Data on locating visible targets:
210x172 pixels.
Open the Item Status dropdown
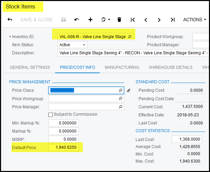(84, 45)
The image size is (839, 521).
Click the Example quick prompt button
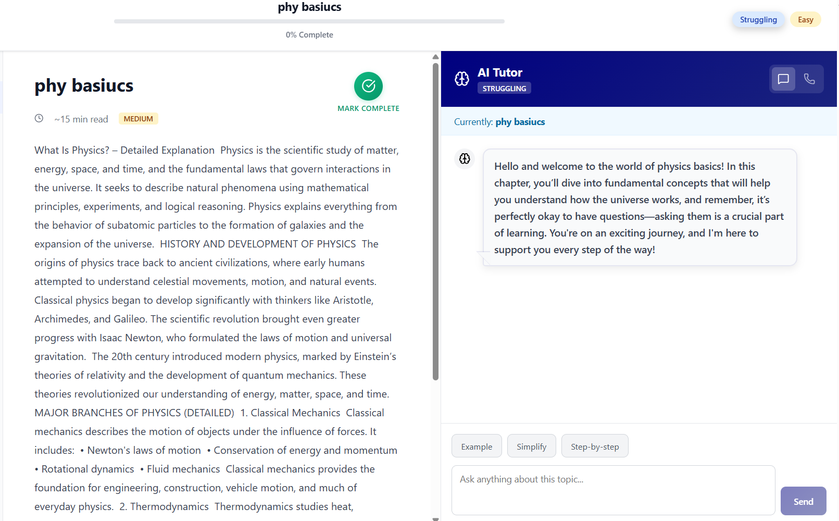(477, 446)
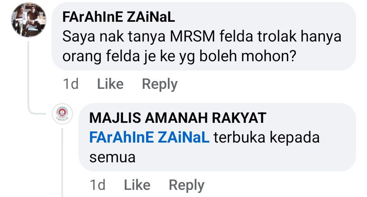Click the first comment's gray bubble
The height and width of the screenshot is (197, 367).
204,36
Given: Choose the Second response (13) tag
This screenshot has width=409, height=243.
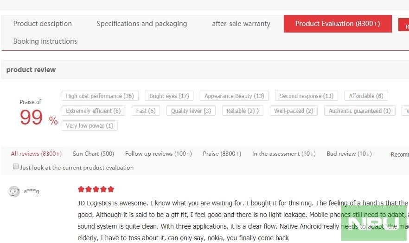Looking at the screenshot, I should point(307,96).
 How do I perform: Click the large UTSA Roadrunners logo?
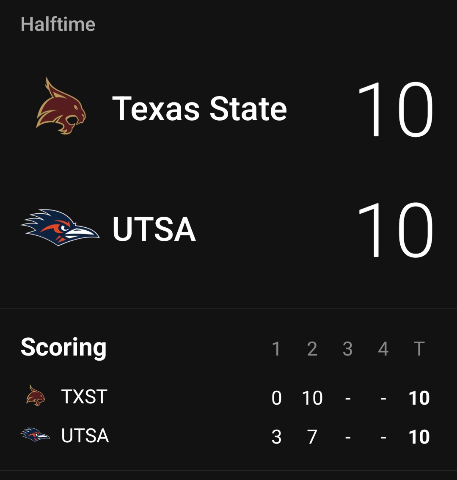pos(60,228)
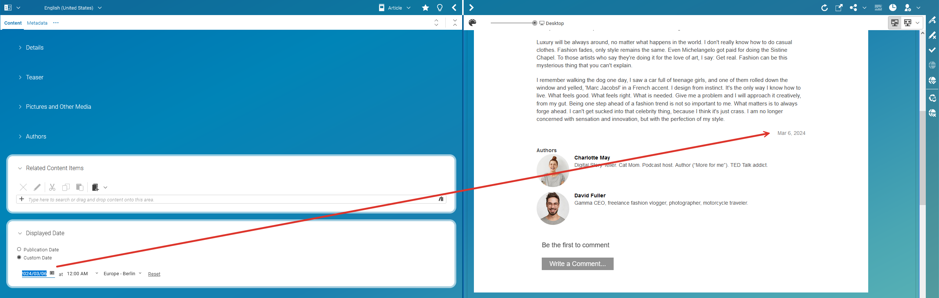Switch to the Metadata tab

point(37,23)
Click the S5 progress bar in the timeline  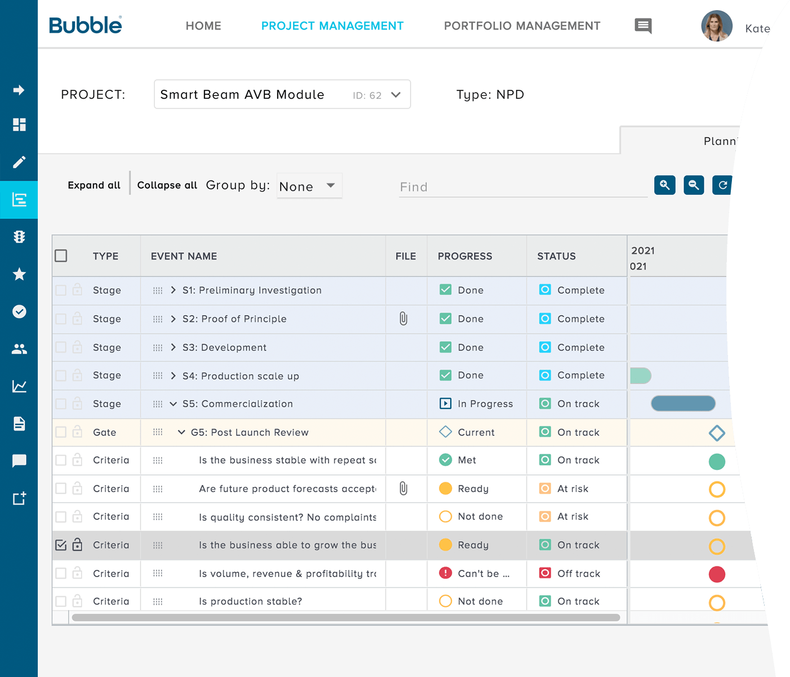click(x=682, y=403)
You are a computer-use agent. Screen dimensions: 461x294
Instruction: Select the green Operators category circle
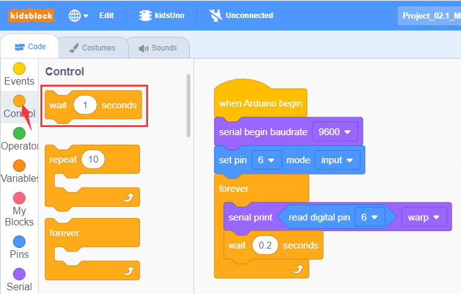point(19,133)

PROMPT:
Find every line in the material above that contains the string "height", treating uppercase and lowercase as different, and copy each of those lines in full.

WORKED SOLUTION:
The height and width of the screenshot is (197, 367).
This screenshot has width=409, height=243.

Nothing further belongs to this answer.